圖中有兩個明顯的拐點，14 BV時流出液pH和T430 nm開始急劇下降、λ值有小幅躍升，莽草酸濃度C開始急劇上升至原料濃度以上，說明此時柱內樹脂上的OH-已經被置換完全，幾乎沒有OH-流出，上柱原料中的A、B組分開始將柱內的SA-置換出來；至86BV時，流出液λ值開始急劇上升，pH逐漸下降，C開始逐漸下降，B組分開始略微穿透，說明此時柱內的莽草酸接近被置換完全，結合力比莽草酸略強的B組分(Cl-、DHS-)開始被置換出來，Cl-被置換出來后生成強解離的HCL，所以流出液pH下降、λ急劇上升。A組分仍結合在樹脂柱上。收集這兩個拐點之間的料液作為陰離子交換樹脂預純化液。

收集的預純化液幾乎不含A組分，僅存在極少量的B組分(Cl-、DHS-)，色譜純度達到97.4%。預純化液中莽草酸濃度為10500 μg/mL，提高到了上柱原料濃度的1.5倍，料液顏色明顯下降，電導率降低至上柱原料的1/3以下。HZ201陰離子交換樹脂預純化處理量達到1L樹脂可處理莽草酸602g。

柱流出液pH、λ曲線的拐點與柱流出液組分變化高度對應，拐點變化趨勢明顯，因此，可以根據在線pH、λ的變化對預純化過程實行精準控制。

2.3 利用連續離子交換技術進行陰離子交換樹脂預純化

采用單根陰離子交換樹脂柱進行預純化，在停止收集后，還有少量的莽草酸結合在樹脂上，并與B組分交叉在一起。

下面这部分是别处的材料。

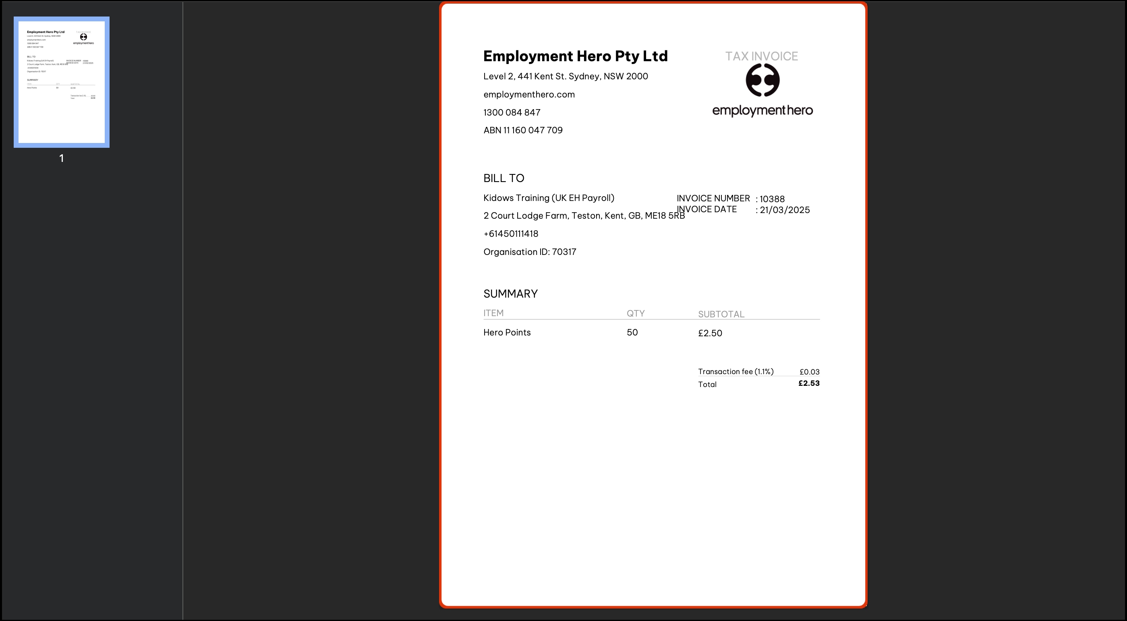
Task: Click the Organisation ID: 70317 line
Action: [x=529, y=252]
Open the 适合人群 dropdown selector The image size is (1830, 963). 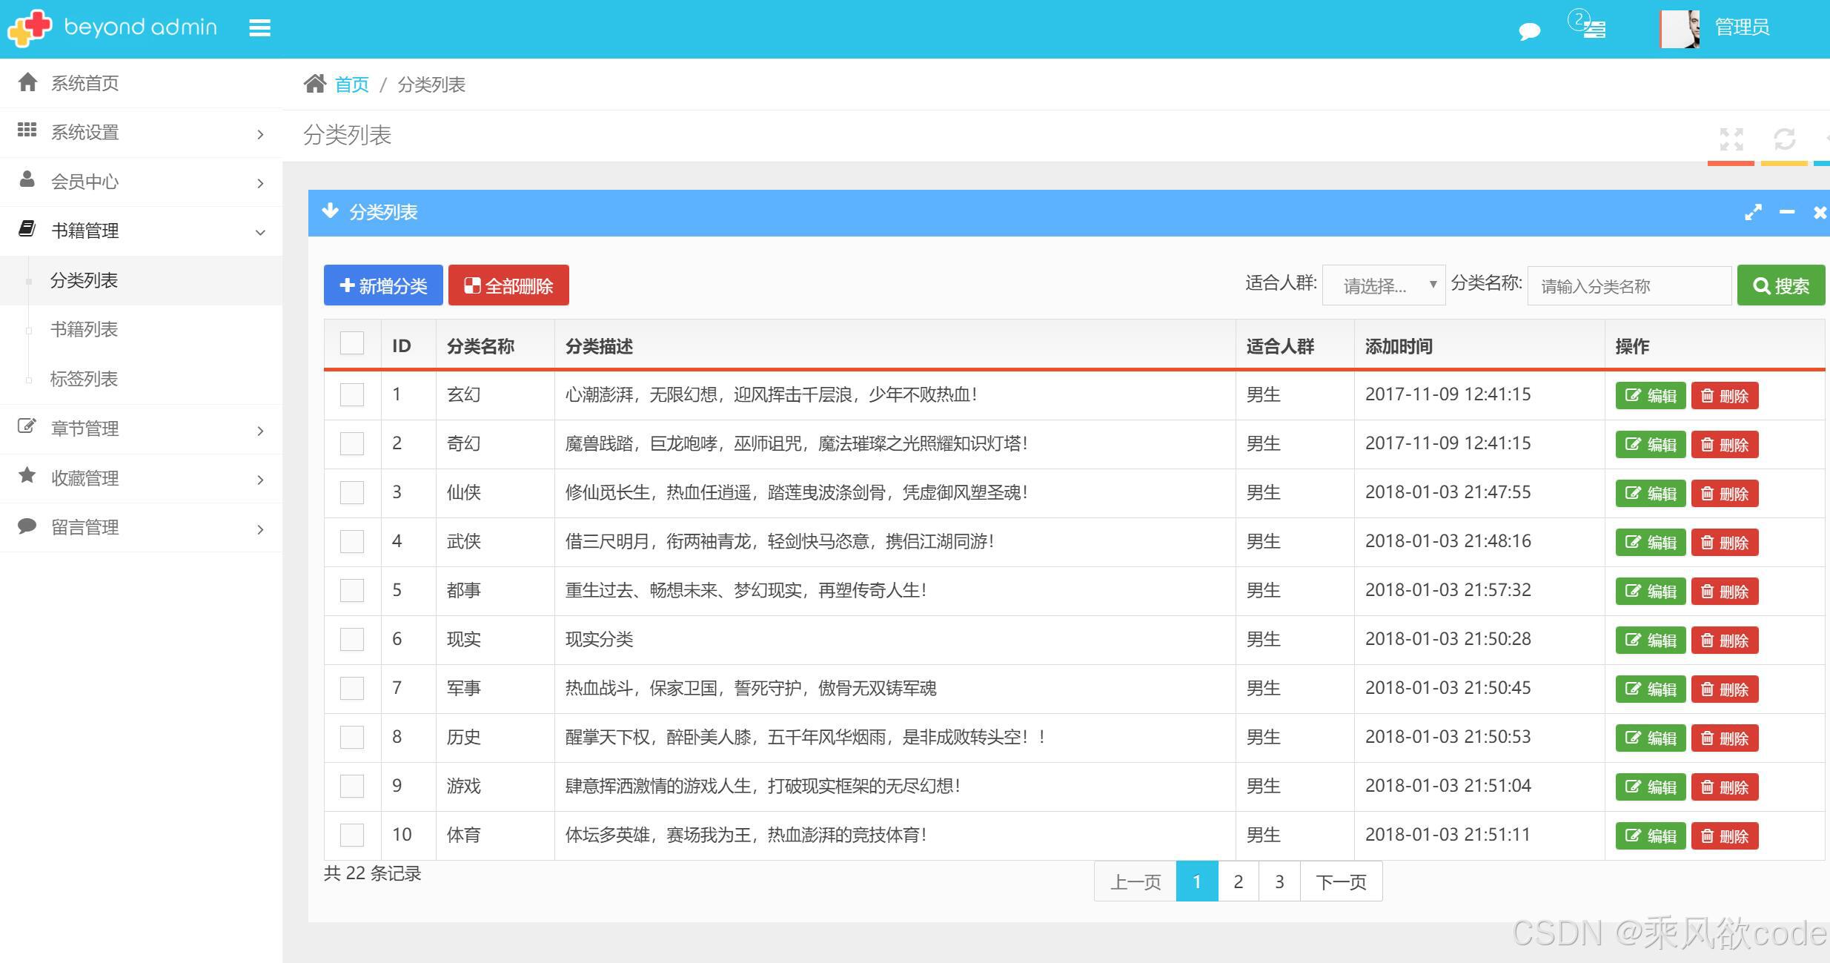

為了提高預純化收率、并使預純化樹脂處理量達到最大化，更為了實現陰離子交換樹脂預純化過程的連續化和自動化，按照1.5的方法，采用連續離子交換系統進行陰離子交換樹脂預純化。

表1 HZ201陰離子交換樹脂過飽和上柱流出液中主要陰離子濃度

圖3 HZ201陰離子交換樹脂預純化各參數變化曲線

連續離子交換系統總樹脂體積150 mL，上柱原料體積50L，原料中莽草酸濃度7000 μg/mL。收集得到預純化液27.1L，莽草酸濃度12500 μg/mL，色譜純度96.7%，莽草酸總質量338.8 g，預純化收率96.8%。

整個預純化過程完全實現了連續化、自動化，可以連續不斷地上柱并收集陰離子交換樹脂預純化液。系統可根據柱流出液pH、λ的變化對預純化過程實行精準自動控制，不需要進行HPLC、離子色譜檢測，就能保證所得預純化液的質量穩定均一。預純化過程不需要使用洗脫劑，頂洗液用量少，因此產生的廢水量也很少。

2.4 陰離子交換樹脂精純

陰離子交換樹脂預純化液色譜純度＞96%，色澤淺，但是料液中還含有較多的糖及其它非色譜雜質，需要進一步精純。采用1.6的方法對預純化液進一步精純，當HZ201樹脂接近吸附飽和時，吸附量達到1L樹脂吸附莽草酸100 g，與未經過預純化相比，經過預純化后，精純步驟樹脂處理量可達到原來的10倍以上。精純洗脫液色譜純度達99.4%以上，含量99%以上，3-脫氫莽草酸色譜純度0.5%以下，洗脫收率95%以上。洗脫液的HPLC圖譜如圖4所示。

由于精純洗脫液純度高、色澤淺，不需要進行脫色、結晶等操作，直接濃縮、噴霧干燥可得到高純度莽草酸成品。成品的色譜純度和含量都達到99%以上，提取總收率達到80%以上。

3 結論

圖4 預處理液及精純洗脫液HPLC圖譜

本文開發的連續離子交換技術高效純化莽草酸的工藝，解決了發酵法生產莽草酸的提取工藝瓶頸，所得成品純度高、質量穩定均一，提取收率高；該工藝綠色環保，樹脂總使用量減少了約80%，總廢水產生量也隨之大幅減少；同時該工藝實現了生產的高度自動化和連續化，響應了ICH Q13對連續化生產的大力倡導。采用該工藝能大幅降低發酵法制備莽草酸的生產成本，極具市場競爭力，具有產業化可行性。